My 1990 Ruger sp101 with 17/8'' barrel. I purchased this gun when they 1st came out. I was working as an armened courrier in brooklyn. My berretta on my hip, sp101 IWB holster as backup. Hammer spur use to cut a hole in my stomach. I borrowed my brother in laws dremmel, and cut it off. Year or two later, Ruger offered this pistol with spur hammer. Only difference is mine is Single and double action. New one is only DA. If i pull the trigger a little bit,i can get my thumb behind the hammer and put it in single action mode. A lot easier then it sounds. This gun is heavy compared to the S&W airweights though, i do admit. Lately i have been using them more. I have a model 37 1st model airweight, and a model 36 black parkerized snub also. one of them is usaully in a fobus ankle rig. I like the Fobus ankle alot. The gun clicks in and stays there, no straps or snaps to worry about.You can run with this thing on and not have to worry. Very comfortable. Jack. :lol:
A hammerless Smith & Wesson J frame is the ticket. The internal hammer models are referred to as Centennial models. They are a little smaller and lighter than the Ruger SP-101. The Ruger is stronger. I have a S&W 640 which is an all stainless steel 2 1/8" J frame .357 Mag. The 340 someone mentioned above is the new alloy framed, titanium cylindered lightweight version. It is so light that recoil is brutal with .357 loads. There is a new M&P 340 that uses an alloy frame, but with a blackened stainless cylinder. I just put one on layaway and will bring it home after Christmas. I love my 640, but it is heavy for pocket carry, which is my preferred method of carry. My 640 saved my life once, so you could say that I am a devotee of the J frame Smith. Whatever you get, make sure it is snag free. Whether its the bobbed hammer SP-101, a shrouded hammer Smith Bodyguard, or the internal hammer Centennial, a snag free draw is essential. Remember that.
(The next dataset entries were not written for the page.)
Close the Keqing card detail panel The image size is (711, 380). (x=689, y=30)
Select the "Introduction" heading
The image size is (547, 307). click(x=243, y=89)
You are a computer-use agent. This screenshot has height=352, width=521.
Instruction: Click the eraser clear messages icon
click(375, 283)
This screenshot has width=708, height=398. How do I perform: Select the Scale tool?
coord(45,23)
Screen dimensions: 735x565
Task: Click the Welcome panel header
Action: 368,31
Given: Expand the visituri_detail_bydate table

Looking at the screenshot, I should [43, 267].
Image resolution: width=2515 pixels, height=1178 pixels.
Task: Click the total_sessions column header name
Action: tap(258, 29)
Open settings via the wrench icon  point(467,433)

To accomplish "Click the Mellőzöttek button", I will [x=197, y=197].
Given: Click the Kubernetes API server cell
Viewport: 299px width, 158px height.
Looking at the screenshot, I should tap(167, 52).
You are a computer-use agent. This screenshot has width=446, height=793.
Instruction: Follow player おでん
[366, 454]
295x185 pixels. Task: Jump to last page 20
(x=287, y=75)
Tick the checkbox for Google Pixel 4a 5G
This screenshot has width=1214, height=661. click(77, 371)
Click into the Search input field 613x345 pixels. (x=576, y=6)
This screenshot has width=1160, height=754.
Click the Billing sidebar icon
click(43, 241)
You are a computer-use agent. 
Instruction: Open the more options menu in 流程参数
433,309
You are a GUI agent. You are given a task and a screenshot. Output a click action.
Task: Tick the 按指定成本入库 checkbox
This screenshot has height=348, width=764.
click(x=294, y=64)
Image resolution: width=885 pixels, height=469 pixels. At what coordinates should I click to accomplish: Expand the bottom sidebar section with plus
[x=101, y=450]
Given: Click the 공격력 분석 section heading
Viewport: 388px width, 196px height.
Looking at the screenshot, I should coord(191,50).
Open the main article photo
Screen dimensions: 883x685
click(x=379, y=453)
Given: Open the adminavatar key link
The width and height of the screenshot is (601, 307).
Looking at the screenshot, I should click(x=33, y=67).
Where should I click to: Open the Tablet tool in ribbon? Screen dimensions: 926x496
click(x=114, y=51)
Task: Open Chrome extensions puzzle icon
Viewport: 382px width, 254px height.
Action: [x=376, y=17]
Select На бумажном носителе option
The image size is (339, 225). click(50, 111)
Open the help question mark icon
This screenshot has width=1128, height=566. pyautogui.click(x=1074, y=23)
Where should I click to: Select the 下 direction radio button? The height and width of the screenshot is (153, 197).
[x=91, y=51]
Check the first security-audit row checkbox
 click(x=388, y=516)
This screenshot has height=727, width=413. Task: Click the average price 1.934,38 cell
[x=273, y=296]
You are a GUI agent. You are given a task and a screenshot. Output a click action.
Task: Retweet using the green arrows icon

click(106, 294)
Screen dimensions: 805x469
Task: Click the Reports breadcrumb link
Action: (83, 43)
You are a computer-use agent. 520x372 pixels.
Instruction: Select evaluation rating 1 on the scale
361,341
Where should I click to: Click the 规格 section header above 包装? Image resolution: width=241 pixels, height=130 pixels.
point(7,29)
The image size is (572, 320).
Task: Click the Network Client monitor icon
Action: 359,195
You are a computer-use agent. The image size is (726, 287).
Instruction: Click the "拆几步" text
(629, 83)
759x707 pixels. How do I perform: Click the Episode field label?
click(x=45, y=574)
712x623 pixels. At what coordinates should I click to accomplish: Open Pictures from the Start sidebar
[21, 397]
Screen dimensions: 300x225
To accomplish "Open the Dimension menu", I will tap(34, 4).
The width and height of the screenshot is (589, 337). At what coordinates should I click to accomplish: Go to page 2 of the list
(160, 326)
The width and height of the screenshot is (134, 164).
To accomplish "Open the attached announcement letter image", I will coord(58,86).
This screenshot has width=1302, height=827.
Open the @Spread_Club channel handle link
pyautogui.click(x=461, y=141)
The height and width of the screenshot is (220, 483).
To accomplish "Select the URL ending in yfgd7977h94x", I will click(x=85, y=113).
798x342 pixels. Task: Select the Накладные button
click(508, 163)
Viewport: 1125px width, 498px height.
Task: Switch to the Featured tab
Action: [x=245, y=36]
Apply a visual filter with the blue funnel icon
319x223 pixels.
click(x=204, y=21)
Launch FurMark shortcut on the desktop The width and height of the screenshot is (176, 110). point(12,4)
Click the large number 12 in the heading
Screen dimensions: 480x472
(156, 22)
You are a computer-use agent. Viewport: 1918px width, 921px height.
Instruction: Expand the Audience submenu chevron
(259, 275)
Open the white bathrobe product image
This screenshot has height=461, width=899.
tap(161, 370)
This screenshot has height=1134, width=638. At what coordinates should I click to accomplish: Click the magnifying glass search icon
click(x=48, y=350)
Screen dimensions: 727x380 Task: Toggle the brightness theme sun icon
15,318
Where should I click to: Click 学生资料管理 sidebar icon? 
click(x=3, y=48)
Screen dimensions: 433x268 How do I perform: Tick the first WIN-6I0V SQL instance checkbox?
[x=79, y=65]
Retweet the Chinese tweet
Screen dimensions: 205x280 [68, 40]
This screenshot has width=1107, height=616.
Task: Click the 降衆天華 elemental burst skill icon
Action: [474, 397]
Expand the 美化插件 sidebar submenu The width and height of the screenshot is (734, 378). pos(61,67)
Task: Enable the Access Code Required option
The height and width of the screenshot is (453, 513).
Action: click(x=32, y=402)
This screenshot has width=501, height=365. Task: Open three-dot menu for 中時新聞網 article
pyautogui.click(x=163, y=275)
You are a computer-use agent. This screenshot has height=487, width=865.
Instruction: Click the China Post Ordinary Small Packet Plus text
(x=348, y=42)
That definitely is a lot of ideas for the best .357 for concealed self defense and I am a little confused with that list there – each one has some unique feature to its advantage!! I am also planning to buy something I guess I’ll again have to ask for some more opinions from among these before I finally make up my mind!!
You have to get out to gun shops, gun shows, etc., and handle the different short barreled .357 revolvers and decide for your self which one fits you best. And, please stick with a name brand if you are going to get qualified and carry it.